IFRS 9 is a set of rules that tells companies how to manage the money they get and how to report it to the people who own the company.
Imagine you have a piggy bank where you save money. Sometimes you put more money in and sometimes you take some money out. As you grow up, you will learn that you need to keep track of how much money you have in your piggy bank, so you don't spend more than you have.
IFRS 9 is like your piggy bank. Companies have to keep track of how much money they have, how much they owe, and how much money they will get in the future. This helps them know if they have enough money to pay the bills and if they can make a profit.
IFRS 9 has three parts:
1. Classification and measurement: This means that companies need to put their money into different categories based on how they will use it. This helps them keep track of the money they have and how they can use it in the future.
2. Impairment: Sometimes, companies lend money to people who can't pay it back. IFRS 9 tells companies how to account for these loans and how much money they can expect to get back.

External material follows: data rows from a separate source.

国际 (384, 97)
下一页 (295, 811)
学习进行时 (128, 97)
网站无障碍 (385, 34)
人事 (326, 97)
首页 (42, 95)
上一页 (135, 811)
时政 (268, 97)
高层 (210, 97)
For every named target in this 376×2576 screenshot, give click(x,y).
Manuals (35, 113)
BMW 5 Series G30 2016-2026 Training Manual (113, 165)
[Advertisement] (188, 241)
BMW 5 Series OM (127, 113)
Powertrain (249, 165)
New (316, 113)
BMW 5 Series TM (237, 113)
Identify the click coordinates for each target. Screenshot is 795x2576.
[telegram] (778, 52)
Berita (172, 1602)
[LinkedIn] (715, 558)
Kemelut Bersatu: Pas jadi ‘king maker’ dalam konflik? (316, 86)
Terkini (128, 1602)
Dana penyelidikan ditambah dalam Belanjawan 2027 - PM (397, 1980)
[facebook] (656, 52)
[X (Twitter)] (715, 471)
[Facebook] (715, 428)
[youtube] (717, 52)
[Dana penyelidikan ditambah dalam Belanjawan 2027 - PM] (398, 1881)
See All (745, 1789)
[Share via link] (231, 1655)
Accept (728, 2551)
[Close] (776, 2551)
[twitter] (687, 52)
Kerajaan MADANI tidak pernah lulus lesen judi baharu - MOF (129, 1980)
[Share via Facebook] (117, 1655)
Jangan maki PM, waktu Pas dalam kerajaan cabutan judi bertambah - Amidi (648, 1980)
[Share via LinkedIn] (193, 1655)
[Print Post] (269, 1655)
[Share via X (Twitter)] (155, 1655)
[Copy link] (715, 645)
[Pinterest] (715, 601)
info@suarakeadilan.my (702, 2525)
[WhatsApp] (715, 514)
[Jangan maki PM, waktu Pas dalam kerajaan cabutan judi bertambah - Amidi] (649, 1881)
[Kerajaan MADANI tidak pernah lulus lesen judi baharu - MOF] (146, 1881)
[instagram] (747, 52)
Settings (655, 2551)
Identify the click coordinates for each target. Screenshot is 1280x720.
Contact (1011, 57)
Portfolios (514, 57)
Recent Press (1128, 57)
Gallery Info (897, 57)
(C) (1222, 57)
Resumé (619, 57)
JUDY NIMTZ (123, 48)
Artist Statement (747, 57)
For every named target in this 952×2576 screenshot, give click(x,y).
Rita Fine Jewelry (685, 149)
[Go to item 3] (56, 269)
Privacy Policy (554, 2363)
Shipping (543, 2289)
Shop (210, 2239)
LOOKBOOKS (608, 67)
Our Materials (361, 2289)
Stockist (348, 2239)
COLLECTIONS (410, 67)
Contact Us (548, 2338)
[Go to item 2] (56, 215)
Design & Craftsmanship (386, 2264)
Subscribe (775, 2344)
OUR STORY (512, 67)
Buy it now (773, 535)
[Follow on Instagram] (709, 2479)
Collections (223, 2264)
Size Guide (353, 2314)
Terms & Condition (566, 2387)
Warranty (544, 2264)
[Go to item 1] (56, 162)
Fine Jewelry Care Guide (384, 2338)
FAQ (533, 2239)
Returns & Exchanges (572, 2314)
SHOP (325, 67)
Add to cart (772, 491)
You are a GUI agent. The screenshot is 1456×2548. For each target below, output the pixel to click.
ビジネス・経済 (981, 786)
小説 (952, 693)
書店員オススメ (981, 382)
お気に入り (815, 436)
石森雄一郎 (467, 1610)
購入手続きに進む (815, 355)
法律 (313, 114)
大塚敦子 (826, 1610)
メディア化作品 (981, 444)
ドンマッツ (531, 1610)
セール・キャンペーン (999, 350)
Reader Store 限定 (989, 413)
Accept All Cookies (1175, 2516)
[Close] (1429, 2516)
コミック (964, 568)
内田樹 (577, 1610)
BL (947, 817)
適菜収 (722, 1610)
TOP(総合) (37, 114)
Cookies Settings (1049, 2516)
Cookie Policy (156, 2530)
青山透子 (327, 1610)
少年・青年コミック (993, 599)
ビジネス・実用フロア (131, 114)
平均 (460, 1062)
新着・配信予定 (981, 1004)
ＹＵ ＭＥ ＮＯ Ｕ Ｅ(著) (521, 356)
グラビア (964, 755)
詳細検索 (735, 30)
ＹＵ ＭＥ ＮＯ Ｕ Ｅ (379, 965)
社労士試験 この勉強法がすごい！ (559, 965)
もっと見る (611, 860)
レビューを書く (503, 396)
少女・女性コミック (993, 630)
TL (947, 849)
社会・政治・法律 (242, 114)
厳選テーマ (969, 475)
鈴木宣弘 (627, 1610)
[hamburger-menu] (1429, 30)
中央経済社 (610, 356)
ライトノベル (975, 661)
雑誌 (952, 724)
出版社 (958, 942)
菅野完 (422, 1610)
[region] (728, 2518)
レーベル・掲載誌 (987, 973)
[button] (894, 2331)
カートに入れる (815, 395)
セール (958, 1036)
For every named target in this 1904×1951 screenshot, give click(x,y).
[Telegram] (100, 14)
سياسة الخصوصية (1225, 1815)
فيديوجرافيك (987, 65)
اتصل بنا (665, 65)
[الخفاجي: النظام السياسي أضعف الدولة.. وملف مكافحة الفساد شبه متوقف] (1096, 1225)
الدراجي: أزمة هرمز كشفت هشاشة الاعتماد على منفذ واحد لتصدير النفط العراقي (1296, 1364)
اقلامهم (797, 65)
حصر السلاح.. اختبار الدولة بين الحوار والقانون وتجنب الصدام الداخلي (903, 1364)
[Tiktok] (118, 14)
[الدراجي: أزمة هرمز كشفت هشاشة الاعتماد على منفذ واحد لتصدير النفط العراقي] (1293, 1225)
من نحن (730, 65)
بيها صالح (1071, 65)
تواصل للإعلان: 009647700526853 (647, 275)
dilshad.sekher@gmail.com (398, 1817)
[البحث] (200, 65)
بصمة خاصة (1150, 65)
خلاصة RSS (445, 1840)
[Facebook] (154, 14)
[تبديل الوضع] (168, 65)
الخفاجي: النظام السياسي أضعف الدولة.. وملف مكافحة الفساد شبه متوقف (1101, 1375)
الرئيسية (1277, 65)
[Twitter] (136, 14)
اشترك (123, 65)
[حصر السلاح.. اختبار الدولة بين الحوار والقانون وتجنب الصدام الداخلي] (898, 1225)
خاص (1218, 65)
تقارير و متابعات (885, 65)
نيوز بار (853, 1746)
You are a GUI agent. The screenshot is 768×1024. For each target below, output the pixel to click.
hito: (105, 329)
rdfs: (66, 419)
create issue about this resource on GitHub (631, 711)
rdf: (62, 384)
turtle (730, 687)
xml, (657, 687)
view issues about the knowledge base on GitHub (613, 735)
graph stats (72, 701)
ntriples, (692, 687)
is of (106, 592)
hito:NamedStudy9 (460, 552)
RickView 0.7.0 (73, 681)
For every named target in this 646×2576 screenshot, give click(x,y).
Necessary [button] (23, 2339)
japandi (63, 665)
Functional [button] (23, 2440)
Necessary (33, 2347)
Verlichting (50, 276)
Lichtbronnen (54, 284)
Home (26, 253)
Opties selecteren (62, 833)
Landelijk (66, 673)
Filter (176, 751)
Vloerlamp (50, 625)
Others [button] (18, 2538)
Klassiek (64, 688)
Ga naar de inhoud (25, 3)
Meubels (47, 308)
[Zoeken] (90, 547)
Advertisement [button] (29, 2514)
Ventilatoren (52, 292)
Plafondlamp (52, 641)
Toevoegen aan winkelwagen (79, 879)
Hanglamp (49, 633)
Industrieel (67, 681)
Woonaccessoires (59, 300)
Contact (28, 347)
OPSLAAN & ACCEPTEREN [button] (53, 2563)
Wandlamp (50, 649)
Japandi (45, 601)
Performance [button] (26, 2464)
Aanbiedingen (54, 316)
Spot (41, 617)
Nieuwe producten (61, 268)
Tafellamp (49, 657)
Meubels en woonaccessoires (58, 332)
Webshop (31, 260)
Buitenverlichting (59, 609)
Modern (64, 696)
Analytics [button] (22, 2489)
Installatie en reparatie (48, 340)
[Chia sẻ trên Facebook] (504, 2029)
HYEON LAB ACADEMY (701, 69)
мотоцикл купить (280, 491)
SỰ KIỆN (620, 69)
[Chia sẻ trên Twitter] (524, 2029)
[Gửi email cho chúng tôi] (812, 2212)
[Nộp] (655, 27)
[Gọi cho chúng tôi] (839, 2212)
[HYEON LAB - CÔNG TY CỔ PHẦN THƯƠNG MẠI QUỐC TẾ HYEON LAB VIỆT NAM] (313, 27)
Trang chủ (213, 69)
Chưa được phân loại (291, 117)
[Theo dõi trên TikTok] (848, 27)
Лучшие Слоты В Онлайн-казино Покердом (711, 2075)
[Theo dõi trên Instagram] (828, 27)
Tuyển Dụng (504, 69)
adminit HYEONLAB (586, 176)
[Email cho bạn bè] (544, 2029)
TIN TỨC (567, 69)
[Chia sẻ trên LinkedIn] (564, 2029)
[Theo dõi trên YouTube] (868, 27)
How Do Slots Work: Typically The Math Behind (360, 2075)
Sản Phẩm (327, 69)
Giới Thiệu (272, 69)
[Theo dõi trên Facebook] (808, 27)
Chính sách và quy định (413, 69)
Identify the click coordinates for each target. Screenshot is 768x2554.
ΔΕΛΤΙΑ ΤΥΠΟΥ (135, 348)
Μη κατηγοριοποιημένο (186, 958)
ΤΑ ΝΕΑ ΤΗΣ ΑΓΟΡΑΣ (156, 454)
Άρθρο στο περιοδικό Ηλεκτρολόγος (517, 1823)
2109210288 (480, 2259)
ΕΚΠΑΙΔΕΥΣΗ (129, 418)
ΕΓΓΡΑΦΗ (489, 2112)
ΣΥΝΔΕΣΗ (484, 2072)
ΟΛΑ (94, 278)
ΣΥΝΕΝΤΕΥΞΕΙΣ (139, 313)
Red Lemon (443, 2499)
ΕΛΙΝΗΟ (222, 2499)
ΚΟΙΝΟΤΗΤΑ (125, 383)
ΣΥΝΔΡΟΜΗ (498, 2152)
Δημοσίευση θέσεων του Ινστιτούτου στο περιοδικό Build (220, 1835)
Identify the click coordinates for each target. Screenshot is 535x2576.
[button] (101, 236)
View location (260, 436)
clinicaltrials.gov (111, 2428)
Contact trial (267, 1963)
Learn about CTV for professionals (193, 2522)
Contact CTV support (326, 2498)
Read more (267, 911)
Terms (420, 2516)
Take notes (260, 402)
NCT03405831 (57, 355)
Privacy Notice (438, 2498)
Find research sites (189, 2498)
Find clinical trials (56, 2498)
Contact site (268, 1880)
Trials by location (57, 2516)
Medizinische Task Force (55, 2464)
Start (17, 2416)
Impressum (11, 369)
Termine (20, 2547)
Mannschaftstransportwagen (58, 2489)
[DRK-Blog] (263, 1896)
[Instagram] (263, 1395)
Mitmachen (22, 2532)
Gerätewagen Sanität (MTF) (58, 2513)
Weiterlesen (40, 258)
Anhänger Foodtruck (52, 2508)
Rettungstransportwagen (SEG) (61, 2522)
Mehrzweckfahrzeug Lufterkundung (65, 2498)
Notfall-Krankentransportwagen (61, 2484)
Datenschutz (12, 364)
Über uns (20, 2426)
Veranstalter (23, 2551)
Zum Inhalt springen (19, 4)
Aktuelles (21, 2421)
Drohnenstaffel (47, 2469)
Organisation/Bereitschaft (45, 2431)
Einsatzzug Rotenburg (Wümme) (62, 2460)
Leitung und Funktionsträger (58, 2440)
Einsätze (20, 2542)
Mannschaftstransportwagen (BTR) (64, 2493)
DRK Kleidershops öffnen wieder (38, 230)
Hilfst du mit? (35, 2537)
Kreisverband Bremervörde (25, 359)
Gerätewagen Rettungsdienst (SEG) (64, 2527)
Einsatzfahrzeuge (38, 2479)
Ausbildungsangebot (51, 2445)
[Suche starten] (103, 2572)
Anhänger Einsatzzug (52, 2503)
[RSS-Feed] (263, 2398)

This helps them know how much money they will lose and how to prepare for it.
3. Hedge accounting: Sometimes, companies use financial products like options or futures to protect themselves against financial risks. IFRS 9 tells companies how to account for these products so they can manage their risks better.
Overall, IFRS 9 helps companies keep track of their money, know how much they can spend, and protect themselves against risks. It's like a set of rules for their piggy bank, just like you have rules for yours!